Most likely cause: Network issues. Most likely network issue: NAT
Explanation:
If MOST or ALL your Asterisk serveres are behind NAT, seeing them go offline is not uncommon. This usually happens when the firewall has seen no traffic on the UDP port for a certain time, and decides to drop the entry from the NAT table.
Possible solutions: In no particular order.
Decrease the registration time if the devices register with each other. This will keep the NAT entry active.
Increase the UDP NAT timeout in the device performing NAT on the networks.
Change from SIP over UDP, to SIP over TCP, most NAT devices will keep TCP connections open until they see a FIN or RST packet.
In that case, bad connectivity between the devices could be the issue.
Also I noticed on your screenshot, that many IP addresses seems to be the same one…
Do you have each server register all it’s extensions to every other? Normally you’d just setup each server as one endpoint, and specify rules for which calls go to what endpoint.

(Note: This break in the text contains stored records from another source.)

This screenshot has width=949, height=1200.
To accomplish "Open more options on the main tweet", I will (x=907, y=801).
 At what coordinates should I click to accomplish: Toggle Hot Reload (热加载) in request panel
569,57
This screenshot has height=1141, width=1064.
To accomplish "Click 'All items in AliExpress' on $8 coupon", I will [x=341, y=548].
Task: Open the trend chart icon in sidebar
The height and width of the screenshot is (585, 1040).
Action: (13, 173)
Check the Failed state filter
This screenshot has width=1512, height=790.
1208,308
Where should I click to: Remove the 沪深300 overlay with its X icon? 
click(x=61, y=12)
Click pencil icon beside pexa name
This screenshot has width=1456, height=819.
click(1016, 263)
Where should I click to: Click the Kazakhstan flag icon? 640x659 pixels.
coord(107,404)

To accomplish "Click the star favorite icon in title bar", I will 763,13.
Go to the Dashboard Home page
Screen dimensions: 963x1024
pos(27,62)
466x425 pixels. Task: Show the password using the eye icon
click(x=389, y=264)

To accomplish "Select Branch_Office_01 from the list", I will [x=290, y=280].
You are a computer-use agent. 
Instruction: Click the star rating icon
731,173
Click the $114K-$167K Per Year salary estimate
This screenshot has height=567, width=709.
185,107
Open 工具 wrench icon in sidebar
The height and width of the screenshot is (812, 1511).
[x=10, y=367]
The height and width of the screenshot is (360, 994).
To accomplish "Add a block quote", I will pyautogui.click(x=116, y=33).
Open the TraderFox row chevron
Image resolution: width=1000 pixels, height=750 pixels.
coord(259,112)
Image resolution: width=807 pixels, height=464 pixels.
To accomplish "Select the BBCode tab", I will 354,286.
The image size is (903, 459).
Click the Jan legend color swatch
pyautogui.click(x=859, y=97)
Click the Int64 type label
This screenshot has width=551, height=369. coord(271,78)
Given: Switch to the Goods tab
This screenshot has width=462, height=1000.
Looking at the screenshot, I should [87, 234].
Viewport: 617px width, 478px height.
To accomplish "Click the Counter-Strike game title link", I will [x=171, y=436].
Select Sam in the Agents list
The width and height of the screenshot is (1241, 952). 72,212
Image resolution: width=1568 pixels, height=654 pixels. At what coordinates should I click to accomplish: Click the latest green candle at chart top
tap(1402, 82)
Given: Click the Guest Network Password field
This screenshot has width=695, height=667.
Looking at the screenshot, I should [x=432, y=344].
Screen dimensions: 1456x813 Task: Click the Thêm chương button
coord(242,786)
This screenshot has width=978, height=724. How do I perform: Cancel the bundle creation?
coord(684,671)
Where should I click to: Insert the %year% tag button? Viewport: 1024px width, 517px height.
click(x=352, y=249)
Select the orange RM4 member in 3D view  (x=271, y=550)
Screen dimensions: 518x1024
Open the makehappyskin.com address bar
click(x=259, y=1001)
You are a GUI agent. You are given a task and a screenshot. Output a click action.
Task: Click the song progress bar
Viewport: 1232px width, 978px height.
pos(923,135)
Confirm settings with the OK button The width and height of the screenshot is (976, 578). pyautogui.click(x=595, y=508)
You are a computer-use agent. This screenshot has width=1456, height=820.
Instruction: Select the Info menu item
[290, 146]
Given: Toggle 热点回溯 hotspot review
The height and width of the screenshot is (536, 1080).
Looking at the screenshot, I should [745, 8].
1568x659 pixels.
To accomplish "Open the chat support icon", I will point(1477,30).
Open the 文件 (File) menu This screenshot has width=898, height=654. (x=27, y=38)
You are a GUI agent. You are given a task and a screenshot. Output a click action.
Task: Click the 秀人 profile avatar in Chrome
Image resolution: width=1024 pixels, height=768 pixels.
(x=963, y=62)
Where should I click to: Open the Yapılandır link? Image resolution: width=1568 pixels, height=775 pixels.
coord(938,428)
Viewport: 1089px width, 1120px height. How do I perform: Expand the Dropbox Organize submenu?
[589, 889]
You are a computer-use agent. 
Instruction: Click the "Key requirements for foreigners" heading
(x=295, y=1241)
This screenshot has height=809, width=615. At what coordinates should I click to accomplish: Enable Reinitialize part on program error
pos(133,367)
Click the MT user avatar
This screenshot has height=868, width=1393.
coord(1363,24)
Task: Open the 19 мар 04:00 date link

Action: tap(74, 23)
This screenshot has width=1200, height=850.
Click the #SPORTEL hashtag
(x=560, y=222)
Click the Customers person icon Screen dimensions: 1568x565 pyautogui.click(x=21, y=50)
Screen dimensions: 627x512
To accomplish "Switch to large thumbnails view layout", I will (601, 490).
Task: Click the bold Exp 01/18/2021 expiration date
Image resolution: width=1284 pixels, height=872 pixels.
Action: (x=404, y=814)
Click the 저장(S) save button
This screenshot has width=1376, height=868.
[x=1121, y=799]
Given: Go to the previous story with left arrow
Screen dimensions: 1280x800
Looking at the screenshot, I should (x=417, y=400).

Well, to bypass a lot of troubleshooting steps, you COULD try changing from using UDP to using TCP for the SIP traffic. TCP is more resilient to network instability, and might just solve the problem well enough for you.
How to change the transport with chan_sip, I have no idea. I’ve used pjsip for years. Perhaps time to migrate your config as well, as far as I remember, chan_sip is about to be removed entirely, from Asterisk.